Grantin jumped to his feet and whirled around, blinking his eyes, looking for his interrogator.
"I said, what's your name and what're you doing here?" In the middle of the road Grantin spied a shriveled old woman, curled steel-gray hair protruded from her skull like handfuls of metal springs. Her face was all bulges and hollows, bulbous nose, sunken cheeks, protruding cheekbones and chin, sallow neck, sunken eyes, and beetling brow. Though slightly more than five feet in height, the body under her soiled calico jumper seemed firm and well fleshed. All in all, an imposing, peculiar sight.
"Good afternoon, madam. My name is Grantin, and as I was telling your friends the dogs, though I fear they don't understand me, I'm a poor traveler who has lost his way. Spying this quaint little village, I had hoped for hospitality."
"Traveler, huh? And where might it be that you're traveling from?"
"Oh, over that way," Grantin said, waving his hand in a random direction. "When I entered the forest I became disoriented and I've quite lost my bearings. I come from a little town called Alicon where I live with my uncle. Unfortunately he and I had a minor disagreement, and I decided to see a bit of the world and, perhaps, return later when he was in a better humor."
"A likely story if I ever heard one. Where are you planning on going to?"
"No place special. Here and there. Hither and yon. Wherever an honest man might find work, excitement, new sights, knowledge. If the truth be known, my uncle thinks himself something of a wizard. I had it in my mind that I might take training with some master sorcerer and so upon my return I might show my uncle that he is not as great a wizard as he seems to think. I don't suppose there are any sorcerers in this vicinity to whom I might turn for instruction?"

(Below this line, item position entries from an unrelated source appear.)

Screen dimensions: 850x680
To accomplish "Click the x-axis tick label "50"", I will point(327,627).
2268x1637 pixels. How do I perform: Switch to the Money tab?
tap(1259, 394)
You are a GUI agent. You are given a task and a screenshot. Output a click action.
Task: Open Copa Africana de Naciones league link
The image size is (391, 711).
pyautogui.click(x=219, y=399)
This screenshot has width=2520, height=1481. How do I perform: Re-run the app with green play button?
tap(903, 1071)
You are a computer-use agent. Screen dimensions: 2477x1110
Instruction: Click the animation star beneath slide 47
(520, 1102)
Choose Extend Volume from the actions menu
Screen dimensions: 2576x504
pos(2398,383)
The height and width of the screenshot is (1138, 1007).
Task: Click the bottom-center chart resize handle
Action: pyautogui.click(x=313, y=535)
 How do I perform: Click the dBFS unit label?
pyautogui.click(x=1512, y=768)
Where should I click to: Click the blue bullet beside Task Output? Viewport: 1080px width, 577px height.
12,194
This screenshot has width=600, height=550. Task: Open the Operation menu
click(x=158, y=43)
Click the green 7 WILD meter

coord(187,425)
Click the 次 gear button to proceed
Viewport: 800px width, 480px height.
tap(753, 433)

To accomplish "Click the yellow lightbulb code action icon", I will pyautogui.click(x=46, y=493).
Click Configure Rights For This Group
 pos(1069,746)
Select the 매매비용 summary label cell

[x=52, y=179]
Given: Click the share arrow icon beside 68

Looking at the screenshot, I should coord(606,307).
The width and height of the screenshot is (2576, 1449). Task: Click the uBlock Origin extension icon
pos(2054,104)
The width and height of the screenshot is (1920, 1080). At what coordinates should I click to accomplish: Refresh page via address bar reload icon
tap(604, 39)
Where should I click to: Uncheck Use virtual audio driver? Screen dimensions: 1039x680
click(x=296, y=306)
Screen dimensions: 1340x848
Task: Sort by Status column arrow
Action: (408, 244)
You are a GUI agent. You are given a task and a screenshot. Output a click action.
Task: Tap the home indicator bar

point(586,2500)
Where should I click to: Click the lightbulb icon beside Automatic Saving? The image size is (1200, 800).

The old woman fixed Grantin with a hard, calculating stare, then, apparently having come to some decision, she shrugged her shoulders and commenced a hoot-, yip-, and bark-filled conversation with Grantin's welcoming committee.
At the conclusion of her remarks, the lead basset emitted two peremptory woofs, then he and his fellows stood aside, opening the trail to the center of the village. Cautiously Grantin stepped forward. The old woman walked by his side and, unbidden, began to speak.
"You'll have to excuse my friends the dogs, this be wild country, as you might well know. Strangers often carry bad luck with them like clouds bringing rain. My name is Sara, and in our tongue the dogs call this place Catlet. Why? Don't ask me, for I don't know. That's just the name they gave it-strange, queer creatures that they are."
"Do you live here, then?" Grantin asked.
"Yes, indeed I do. It's as good a place as an old woman like me can find in her final years. That little house down the end is mine, the only one in town big enough for a real person. Oh, the dogs aren't bad. I help them out with the things that they need a human to do: lifting, carrying, work too fine for their paws, and heavy jobs. There's always a human, someone like me, in any dog village. They couldn't survive without us. It's not too bad a life. They catch food for me and bring in firewood. They give me everything I need, and protection, too. They're fierce fighters, oh, yes, they are. You wouldn't know it just to see them there wagging their tails, but you don't want to get them down on you. Those teeth are sharp, those jaws strong, and their claws can take the bark right off a tree or the flesh off your bones. But, as I said, this is a wild place. The Gogols hold their councils not fifty leagues to the west."